A closer look at startup Map-D: Going real-time with big data using GPUs

We all know that with enough expensive servers, big companies can crunch through massive amounts of data. In some cases, like trending search reports, dedicated computing resources can even make large-scale analysis happen in real-time.

Now, startup Map-D has harnessed the power of GPUs to allow the real-time analysis and visualisation of huge datasets with a much smaller hardware investment. Winner of this year's Emerging Company Summit at Nvidia's Global Tech Conference, Map-D wowed the judges and attendees (they got my vote) with a compelling demo that allows hundreds of simultaneous users to analyse tweets worldwide. Even as a canned demo it would have been cool, but the good news is that the system is live and public, so you can play with it yourself.

An in-memory database built around the GPU

Described in simplest terms, Map-D starts out as an in-memory, SQL-compatible database. Its genius comes in a radically new architecture that allows it to use both CPUs and GPUs, with high-performance GPU memory serving as a cache for the most frequently used data.

CPU memory is then used as a larger next-level cache. Map-D also uses a column organisation – allowing it to make more effective use of the memory it has than a traditional organisation by rows.

Map-D's distributed architecture even allows it to scale across multiple nodes for extremely large databases, as well as allowing the real-time insertion of new data. This real-time updating is likely one of the reasons that companies – including Facebook and PayPal – have expressed interest in evaluating Map-D's product for use in creating real-time analytic systems.

The tweet visualisation screenshot below links to the live demo (click on the image to run the actual demo), so you can experience some of the power and flexibility of Map-D for yourself.

Note that the tweets in the demo are from a historical dataset and not being updated in real-time.
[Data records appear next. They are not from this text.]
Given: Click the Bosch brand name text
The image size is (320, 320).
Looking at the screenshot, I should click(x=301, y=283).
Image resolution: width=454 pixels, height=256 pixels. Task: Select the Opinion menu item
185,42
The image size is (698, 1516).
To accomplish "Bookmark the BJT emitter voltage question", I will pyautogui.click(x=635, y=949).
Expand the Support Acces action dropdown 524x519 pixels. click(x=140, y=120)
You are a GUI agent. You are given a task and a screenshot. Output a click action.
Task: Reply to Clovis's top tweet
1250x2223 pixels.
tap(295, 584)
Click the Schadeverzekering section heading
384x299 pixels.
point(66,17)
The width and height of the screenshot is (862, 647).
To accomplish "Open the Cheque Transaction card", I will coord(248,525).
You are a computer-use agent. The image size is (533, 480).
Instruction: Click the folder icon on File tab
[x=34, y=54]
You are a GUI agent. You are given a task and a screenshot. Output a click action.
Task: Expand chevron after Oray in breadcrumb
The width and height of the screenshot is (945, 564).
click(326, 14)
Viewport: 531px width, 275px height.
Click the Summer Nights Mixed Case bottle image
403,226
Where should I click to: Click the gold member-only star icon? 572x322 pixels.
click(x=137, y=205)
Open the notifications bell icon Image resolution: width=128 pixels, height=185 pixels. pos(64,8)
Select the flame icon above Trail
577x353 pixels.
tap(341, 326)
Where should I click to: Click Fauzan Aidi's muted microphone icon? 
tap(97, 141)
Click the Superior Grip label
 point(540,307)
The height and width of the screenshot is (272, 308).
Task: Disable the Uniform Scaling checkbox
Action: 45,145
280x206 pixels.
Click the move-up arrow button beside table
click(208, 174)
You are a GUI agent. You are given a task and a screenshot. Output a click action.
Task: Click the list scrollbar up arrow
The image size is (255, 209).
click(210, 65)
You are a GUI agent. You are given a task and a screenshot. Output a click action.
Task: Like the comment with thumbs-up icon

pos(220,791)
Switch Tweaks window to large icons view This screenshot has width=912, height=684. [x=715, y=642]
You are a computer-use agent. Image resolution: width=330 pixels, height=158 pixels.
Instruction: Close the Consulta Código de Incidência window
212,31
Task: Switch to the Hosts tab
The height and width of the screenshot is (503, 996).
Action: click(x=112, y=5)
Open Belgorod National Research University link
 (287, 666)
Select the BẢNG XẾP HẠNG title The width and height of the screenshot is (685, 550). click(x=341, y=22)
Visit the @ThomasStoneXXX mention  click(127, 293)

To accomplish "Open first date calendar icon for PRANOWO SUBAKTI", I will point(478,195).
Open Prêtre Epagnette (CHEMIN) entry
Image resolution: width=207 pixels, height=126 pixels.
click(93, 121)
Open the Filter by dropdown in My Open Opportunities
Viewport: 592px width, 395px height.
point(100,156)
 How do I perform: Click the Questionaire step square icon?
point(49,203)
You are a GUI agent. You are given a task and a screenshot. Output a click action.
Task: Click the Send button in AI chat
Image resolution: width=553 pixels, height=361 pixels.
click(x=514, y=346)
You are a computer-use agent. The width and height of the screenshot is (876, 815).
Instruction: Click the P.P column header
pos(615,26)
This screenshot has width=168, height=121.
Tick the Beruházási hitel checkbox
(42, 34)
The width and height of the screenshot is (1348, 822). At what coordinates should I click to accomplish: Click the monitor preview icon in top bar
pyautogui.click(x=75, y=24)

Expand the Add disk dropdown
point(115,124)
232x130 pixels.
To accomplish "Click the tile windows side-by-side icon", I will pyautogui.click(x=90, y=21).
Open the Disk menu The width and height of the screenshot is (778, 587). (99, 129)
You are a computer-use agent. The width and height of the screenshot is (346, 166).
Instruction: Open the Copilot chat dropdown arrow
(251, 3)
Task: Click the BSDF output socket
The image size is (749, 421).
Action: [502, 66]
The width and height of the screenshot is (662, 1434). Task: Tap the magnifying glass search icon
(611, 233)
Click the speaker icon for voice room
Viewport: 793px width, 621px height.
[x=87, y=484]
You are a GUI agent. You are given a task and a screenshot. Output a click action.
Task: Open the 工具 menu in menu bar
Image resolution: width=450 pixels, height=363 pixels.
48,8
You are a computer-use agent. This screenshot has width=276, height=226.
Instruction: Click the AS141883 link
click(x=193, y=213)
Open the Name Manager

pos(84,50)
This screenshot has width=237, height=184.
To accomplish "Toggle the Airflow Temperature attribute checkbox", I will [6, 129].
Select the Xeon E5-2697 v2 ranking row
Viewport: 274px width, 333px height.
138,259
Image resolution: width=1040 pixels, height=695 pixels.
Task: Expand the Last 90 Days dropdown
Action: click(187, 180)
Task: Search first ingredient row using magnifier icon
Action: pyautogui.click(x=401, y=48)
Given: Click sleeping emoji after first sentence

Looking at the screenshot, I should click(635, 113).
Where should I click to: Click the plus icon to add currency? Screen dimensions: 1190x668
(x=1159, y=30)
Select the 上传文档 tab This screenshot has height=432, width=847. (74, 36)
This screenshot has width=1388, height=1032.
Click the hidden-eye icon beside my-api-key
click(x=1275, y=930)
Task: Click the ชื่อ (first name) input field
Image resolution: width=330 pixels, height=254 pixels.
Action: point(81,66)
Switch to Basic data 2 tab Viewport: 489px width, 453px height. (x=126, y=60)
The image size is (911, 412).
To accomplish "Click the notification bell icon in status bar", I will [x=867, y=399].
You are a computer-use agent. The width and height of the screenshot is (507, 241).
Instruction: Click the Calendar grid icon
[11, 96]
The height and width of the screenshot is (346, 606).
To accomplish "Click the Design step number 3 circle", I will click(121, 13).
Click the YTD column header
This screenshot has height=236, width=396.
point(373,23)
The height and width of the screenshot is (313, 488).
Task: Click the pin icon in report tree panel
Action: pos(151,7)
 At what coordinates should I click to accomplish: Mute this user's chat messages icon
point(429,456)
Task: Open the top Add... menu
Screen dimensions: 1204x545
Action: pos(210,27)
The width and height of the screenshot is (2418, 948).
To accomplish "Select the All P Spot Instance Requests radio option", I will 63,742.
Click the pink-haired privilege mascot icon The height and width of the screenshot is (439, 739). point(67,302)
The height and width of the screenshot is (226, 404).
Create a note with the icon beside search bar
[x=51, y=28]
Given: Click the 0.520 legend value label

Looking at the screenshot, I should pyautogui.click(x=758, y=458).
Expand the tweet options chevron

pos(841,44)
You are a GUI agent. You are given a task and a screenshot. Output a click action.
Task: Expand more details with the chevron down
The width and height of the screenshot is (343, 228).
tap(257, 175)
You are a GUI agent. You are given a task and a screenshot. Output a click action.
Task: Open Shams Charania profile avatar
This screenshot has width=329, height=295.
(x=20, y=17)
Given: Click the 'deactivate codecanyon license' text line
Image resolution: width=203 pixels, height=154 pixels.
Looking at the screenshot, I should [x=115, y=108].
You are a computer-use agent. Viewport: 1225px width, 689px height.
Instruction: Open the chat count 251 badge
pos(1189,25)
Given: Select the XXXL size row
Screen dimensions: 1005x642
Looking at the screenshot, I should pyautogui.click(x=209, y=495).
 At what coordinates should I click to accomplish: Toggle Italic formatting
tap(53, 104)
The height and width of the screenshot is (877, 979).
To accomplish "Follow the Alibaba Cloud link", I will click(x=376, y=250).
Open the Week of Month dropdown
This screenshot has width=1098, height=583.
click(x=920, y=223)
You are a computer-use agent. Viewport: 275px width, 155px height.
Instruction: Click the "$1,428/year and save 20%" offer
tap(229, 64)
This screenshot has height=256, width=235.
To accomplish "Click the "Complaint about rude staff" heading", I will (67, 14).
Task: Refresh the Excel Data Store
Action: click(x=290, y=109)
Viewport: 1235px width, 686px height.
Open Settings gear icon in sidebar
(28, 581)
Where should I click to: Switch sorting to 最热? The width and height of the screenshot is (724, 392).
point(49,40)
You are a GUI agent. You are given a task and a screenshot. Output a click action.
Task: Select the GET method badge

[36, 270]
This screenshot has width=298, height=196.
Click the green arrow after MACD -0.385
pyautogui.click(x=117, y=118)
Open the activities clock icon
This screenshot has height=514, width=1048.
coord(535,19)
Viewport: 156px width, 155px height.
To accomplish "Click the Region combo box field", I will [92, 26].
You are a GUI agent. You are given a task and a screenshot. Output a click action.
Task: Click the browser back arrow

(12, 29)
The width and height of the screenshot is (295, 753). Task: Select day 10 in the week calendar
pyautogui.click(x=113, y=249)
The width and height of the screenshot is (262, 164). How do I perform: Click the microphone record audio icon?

High performance through integration

A big part of Map-D's amazing visualisation performance is its integration of database, analytics, and visualisation into a single package. Because all three applications are integrated, data can be left in memory – even on the GPU – as the data is queried, analytics are run, and the results are visualised. Traditional approaches using separate applications typically require moving the data between applications and often back and forth in and out of memory – which of course slows things down.

Next steps: A supercomputer in your pocket

Reaching into the future, Map-D also claims that its architecture is perfect for running on the increasingly powerful SoCs found in mobile devices. Right now it may be hard to imagine having enough data on your mobile device to need to run analytics on it. However, as memory continues to become more dense and less expensive, it is only a matter of time before our mobile devices have their own big data requirements – especially for processing-heavy mobile applications like medical diagnosis and image recognition. Instead of being tied to the cloud, someday those data-and-compute-intensive applications may truly be able to go mobile.